Menambahkan temuan tersebut, Verisk mengatakan bahwa kerugian tahunan rata-rata global harus dianggap sebagai garis dasar. Dengan peningkatan kerugian yang jauh lebih tinggi, industri ini harus bersiap untuk kemungkinan kerugian dalam setahun lebih dari US$200 miliar.
Verisk mengatakan bahwa modelnya juga menyoroti kesenjangan yang signifikan dalam perlindungan asuransi, dengan kerugian ekonomi global tahunan lebih dari US$400 miliar. “Secara regional, persentase kerugian ekonomi akibat bencana alam yang diasuransikan sangat bervariasi,” kata Verisk dalam laporannya, 2023 Global Modeled Catastrophe Losses.
Di Amerika Utara, misalnya, sekitar 51% dari kerugian ekonomi akibat bencana alam diasuransikan, sementara di Asia, kerugian yang diasuransikan masing-masing hanya sekitar 12% dari kerugian ekonomi, yang mencerminkan penetrasi asuransi yang sangat rendah di wilayah ini.
Verisk mengatakan bahwa mereka tidak membedakan antara apa yang disebut sebagai bahaya primer dan sekunder, karena semua bencana berkontribusi terhadap kerugian, apakah itu satu peristiwa besar, kumpulan peristiwa yang lebih kecil, atau kombinasi keduanya. Badai petir yang parah, yang sering disebut sebagai bahaya sekunder, sejauh ini telah menyumbang 70% kerugian yang diasuransikan dari delapan kejadian bernilai miliaran dolar pada tahun 2023.

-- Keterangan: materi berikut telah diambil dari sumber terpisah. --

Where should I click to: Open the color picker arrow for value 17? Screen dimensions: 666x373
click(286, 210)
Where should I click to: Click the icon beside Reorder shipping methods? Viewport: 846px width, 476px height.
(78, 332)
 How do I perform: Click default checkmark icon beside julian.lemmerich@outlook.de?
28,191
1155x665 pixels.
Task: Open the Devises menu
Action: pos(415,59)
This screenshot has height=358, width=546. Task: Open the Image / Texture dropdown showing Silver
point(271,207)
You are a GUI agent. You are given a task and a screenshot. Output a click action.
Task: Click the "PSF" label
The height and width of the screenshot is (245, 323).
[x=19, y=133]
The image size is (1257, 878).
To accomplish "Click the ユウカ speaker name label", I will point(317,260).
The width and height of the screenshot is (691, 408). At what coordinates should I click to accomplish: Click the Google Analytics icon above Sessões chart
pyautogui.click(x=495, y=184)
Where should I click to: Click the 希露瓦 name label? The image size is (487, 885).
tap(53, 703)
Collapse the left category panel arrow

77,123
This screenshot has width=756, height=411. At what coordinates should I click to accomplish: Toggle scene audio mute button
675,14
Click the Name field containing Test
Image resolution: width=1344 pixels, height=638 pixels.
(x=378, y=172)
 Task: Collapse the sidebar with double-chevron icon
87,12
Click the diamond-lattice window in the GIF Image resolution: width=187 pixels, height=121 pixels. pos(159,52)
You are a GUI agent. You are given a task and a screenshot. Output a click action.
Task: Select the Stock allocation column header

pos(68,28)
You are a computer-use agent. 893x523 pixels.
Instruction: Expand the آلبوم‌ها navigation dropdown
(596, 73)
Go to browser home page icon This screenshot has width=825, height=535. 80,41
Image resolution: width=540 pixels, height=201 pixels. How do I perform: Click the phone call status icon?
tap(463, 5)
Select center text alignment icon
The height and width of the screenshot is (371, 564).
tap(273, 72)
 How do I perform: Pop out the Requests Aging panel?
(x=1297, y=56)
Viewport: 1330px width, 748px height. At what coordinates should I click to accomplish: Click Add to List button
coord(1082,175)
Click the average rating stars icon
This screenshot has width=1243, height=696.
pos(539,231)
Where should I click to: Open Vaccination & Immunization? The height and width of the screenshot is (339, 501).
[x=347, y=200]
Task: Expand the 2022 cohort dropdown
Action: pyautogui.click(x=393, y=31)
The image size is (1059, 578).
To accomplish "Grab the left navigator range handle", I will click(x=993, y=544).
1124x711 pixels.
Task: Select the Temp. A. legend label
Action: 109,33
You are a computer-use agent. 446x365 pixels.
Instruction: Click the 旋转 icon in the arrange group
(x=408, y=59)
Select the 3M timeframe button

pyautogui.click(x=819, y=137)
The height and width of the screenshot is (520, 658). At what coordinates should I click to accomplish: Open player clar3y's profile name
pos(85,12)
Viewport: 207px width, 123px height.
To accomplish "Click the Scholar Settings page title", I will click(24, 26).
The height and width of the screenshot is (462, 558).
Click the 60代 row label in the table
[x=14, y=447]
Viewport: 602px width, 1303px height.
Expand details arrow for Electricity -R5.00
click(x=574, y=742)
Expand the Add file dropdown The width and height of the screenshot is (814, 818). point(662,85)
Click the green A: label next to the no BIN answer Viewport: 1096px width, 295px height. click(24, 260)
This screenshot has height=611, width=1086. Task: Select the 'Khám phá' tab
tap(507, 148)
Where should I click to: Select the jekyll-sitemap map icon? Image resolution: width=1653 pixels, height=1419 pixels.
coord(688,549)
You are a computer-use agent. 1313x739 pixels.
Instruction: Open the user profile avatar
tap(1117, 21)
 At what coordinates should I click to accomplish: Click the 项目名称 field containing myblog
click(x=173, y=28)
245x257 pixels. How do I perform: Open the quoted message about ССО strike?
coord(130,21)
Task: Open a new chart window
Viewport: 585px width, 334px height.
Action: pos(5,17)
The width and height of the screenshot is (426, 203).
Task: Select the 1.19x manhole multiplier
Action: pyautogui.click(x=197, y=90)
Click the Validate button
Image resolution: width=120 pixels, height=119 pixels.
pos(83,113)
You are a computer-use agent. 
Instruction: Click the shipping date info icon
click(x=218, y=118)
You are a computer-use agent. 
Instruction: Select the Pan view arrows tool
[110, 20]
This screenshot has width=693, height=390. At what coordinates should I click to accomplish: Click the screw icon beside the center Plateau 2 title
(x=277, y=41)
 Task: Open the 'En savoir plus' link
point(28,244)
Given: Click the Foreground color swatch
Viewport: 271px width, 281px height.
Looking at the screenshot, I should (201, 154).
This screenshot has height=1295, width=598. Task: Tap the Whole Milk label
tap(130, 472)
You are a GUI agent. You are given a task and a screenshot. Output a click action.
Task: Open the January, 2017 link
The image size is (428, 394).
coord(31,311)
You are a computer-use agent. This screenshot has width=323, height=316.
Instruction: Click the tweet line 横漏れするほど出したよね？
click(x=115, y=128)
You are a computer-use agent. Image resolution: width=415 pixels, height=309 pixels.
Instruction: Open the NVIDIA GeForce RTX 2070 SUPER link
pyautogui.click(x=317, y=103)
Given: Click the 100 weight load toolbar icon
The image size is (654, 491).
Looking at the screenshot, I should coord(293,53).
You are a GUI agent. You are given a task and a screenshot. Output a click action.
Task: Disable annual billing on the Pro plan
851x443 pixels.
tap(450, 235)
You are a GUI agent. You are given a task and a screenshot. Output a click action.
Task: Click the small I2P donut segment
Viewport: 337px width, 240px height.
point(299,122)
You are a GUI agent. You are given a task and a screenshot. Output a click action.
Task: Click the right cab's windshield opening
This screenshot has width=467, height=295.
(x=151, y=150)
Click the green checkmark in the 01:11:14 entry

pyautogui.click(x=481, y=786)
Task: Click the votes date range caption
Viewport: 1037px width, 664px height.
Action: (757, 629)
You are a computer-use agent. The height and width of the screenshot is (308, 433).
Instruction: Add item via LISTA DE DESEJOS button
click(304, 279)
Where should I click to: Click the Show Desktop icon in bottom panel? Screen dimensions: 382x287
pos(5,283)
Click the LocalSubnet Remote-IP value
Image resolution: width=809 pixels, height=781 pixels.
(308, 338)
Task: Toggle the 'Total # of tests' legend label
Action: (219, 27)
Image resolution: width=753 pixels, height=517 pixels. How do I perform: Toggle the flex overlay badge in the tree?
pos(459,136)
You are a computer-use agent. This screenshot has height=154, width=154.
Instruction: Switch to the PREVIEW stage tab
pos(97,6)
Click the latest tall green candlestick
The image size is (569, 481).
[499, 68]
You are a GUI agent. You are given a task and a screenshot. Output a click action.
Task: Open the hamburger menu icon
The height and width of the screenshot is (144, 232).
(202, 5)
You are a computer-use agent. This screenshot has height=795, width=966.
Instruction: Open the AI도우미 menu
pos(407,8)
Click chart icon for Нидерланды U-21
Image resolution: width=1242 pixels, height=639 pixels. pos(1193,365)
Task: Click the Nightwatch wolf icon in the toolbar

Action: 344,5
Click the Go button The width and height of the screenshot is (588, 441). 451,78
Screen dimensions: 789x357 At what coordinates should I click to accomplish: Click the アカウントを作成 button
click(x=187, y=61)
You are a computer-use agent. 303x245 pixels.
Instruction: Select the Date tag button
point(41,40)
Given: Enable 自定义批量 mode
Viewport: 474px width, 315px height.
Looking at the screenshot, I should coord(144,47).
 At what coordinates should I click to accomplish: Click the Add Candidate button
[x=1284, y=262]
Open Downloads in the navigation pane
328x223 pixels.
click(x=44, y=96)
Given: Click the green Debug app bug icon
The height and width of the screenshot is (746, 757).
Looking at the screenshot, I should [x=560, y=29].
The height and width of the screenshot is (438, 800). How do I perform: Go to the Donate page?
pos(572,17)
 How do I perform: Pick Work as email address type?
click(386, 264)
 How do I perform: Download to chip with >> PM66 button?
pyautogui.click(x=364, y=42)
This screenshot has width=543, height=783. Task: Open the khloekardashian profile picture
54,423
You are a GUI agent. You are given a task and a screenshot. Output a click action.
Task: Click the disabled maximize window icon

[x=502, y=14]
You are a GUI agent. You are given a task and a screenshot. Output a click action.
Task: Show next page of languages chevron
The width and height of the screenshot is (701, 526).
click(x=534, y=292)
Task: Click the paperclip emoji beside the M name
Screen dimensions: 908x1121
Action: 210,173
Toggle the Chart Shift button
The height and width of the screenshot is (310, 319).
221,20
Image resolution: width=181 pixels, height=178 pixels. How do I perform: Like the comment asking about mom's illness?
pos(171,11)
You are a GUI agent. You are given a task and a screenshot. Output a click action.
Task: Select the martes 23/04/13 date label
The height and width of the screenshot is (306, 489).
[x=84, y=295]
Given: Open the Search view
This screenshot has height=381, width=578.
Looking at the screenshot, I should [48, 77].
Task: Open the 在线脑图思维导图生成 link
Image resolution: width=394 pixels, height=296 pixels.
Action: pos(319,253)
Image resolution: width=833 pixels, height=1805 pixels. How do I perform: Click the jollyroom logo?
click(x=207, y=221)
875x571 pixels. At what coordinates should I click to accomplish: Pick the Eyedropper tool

Perubahan iklim merupakan faktor signifikan dalam peningkatan kerugian akibat bencana, yang berdampak pada semua risiko, risiko-risiko seperti banjir, kekeringan, kebakaran hutan, dan kenaikan permukaan air laut (serta gelombang badai) menjadi semakin parah dan data pengamatan menguatkan hal tersebut secara ilmiah. Kontribusi perubahan iklim terhadap bahaya-bahaya lain lebih sulit untuk diukur, namun Verisk mengatakan bahwa mereka sedang berupaya menggabungkan ilmu pengetahuan dengan tren historis untuk memastikan bahwa model-model tersebut mencerminkan risiko iklim.